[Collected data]
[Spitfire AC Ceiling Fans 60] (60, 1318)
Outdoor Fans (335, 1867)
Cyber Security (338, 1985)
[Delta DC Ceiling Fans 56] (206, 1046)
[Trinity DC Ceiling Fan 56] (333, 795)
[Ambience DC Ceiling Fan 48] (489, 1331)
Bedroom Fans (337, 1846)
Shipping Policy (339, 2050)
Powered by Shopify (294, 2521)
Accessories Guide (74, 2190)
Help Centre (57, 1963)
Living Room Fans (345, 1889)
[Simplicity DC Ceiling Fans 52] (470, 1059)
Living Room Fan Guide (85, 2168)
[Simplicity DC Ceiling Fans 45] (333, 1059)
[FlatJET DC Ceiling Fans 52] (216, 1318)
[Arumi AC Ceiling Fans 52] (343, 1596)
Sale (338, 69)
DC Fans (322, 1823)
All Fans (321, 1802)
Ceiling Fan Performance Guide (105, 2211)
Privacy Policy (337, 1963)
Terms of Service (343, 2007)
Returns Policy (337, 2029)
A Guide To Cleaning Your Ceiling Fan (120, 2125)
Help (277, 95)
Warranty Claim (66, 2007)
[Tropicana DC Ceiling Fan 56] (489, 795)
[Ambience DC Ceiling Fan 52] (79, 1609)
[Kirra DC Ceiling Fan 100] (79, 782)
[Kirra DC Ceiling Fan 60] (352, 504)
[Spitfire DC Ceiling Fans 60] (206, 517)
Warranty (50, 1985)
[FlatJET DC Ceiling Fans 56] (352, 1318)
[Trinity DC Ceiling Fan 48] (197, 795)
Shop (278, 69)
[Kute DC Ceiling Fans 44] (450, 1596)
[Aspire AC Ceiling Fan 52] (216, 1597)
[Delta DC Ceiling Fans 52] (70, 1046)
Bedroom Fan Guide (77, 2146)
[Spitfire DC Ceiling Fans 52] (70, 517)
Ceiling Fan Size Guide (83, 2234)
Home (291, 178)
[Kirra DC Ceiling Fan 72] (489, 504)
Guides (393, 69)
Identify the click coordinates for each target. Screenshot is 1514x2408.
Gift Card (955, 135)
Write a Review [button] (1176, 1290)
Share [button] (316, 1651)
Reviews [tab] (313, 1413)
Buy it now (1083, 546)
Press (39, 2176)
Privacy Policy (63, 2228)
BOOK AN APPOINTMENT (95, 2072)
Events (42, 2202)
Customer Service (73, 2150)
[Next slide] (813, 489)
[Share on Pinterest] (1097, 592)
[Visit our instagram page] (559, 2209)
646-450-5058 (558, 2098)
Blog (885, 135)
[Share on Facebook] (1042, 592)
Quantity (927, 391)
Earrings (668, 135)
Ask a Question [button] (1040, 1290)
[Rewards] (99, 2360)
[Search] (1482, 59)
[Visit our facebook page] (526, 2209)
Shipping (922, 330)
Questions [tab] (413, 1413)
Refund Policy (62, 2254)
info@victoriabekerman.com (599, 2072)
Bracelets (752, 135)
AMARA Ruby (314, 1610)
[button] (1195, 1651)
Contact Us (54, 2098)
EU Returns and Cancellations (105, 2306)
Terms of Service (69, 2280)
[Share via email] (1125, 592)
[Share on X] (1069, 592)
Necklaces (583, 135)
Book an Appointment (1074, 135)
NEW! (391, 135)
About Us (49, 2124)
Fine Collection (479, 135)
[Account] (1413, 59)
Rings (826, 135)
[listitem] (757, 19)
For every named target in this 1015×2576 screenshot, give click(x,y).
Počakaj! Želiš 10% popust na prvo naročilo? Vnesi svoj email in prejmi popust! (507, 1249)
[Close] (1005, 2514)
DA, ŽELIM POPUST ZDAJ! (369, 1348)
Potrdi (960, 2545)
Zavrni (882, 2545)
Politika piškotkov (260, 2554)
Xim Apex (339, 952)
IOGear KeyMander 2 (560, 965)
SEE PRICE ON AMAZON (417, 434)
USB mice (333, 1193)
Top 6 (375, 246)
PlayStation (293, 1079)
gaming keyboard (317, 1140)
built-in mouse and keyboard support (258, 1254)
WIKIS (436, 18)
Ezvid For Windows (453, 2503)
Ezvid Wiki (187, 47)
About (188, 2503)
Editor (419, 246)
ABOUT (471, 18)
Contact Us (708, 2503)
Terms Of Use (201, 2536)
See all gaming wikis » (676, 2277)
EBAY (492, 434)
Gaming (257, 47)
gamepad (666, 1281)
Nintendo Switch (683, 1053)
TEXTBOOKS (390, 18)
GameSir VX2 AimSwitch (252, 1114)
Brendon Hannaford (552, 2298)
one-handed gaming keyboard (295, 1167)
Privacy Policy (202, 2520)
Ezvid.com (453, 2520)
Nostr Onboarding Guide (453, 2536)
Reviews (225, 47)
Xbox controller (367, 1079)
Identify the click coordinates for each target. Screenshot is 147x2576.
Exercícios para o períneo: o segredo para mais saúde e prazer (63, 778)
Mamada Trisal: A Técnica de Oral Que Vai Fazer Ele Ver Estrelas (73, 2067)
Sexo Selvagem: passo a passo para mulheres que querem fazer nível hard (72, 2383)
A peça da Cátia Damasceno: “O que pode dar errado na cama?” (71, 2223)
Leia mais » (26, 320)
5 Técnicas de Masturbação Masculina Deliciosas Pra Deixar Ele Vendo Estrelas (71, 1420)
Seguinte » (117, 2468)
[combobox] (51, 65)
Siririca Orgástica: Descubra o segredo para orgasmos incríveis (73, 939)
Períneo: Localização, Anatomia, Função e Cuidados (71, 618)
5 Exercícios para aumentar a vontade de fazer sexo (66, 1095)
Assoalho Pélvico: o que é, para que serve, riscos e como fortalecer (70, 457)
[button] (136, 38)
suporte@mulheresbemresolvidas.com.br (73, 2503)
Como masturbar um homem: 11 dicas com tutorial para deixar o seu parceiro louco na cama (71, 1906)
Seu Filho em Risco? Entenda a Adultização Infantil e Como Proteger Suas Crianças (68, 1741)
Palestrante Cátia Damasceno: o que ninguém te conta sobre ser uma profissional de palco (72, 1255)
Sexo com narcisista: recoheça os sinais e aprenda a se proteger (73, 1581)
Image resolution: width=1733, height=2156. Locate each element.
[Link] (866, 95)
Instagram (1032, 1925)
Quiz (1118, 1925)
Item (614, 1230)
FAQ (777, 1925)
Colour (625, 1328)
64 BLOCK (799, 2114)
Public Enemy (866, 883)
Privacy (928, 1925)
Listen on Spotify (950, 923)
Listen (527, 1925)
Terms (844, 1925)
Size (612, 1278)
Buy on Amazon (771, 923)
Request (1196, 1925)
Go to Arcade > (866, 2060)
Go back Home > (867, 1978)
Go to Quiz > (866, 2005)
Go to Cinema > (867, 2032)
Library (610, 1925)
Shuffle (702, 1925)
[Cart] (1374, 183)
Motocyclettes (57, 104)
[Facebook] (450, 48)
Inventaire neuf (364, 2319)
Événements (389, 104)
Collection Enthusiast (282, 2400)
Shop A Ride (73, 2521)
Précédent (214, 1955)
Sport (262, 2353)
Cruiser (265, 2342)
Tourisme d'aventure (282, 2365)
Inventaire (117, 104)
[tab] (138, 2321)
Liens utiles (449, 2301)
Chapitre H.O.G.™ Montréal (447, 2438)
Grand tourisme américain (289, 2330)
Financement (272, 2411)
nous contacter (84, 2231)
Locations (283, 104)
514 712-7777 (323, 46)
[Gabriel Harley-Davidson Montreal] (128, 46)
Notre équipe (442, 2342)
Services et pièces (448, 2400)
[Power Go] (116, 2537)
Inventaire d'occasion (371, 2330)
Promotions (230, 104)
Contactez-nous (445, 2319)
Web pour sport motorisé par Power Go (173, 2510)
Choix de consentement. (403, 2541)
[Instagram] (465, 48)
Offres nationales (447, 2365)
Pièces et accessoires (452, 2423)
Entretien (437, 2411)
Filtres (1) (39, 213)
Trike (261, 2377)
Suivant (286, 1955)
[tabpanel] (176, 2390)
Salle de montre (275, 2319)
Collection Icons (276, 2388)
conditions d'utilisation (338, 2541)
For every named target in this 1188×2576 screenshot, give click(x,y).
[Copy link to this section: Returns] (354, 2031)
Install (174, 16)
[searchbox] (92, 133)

• **REQUIRED ACTION**
Each line in the entries above that includes the string "Returns" should be extracted.

• **YOUR RESPONSE**
Returns Policy (337, 2029)
EU Returns and Cancellations (105, 2306)
[Copy link to this section: Returns] (354, 2031)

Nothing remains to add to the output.